Walt Whitman's brief tenure as a clerk at the Solicitor of the Treasurer's Office, a division of the United States Justice Department, in Washington, D.C., was his last regular employment. It is not clear when he started to work there, but by late January 1872 he had been transferred from the Attorney General's Office, and was occupying an office with several other clerks. At the Solicitor of the Treasurer's Office Whitman performed the same types of bureaucratic and secretarial duties that he had at the Attorney General's office, which was also located in the Treasury Building. Unlike his departure from the Department of the Interior a decade earlier, Whitman left the Treasurer's Office because of illness rather than scandal.
Whitman failed to mention the Treasurer's Office when he described the period in "An Interregnum Paragraph" in Specimen Days, and also misremembered the date of the onset of the illness that led to his departure, claiming it took place in February rather than in January. From Whitman's description, it appears that he worked no harder for the Solicitor of the Treasury than he had for the Attorney General.

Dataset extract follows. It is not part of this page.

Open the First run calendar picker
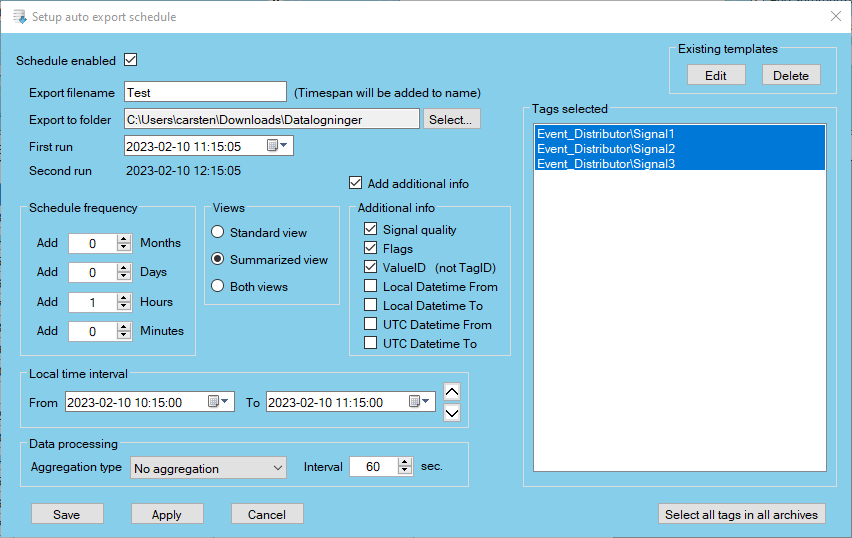 (x=277, y=146)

In addition to using his office as a home-away-from-home during his leisure time—Whitman particularly enjoyed the office window's southern view of the Potomac and the mountains of Virginia—in 1872 he took several leaves of absence to work on a new edition of Leaves of Grass.
According to his later description to Richard Maurice Bucke, Whitman had decided to remain in his office on the frigid evening of 22 January 1873, rather than return to his unheated apartment nearby. He was reading a popular novel while reclining by the fire when he was struck with a dizziness that would develop into paralysis later that night while he slept at home. After several months of convalescence, Whitman returned to work part time in March, but in June he moved to Camden, New Jersey. In July he asked the chief clerk of the office for a continued leave of absence, which was granted, and the next month successfully petitioned for a friend to substitute in his place. Despite an appeal to President Grant in 1874, Whitman was eventually discharged.
Bibliography
Allen, Gay Wilson. The Solitary Singer: A Critical Biography of Walt Whitman. 1955. Rev. ed. 1967. Chicago: U of Chicago P, 1985.
Bucke, Richard Maurice. Walt Whitman. Philadelphia: McKay, 1883.
Reynolds, David S. Walt Whitman's America: A Cultural Biography. New York: Knopf, 1995.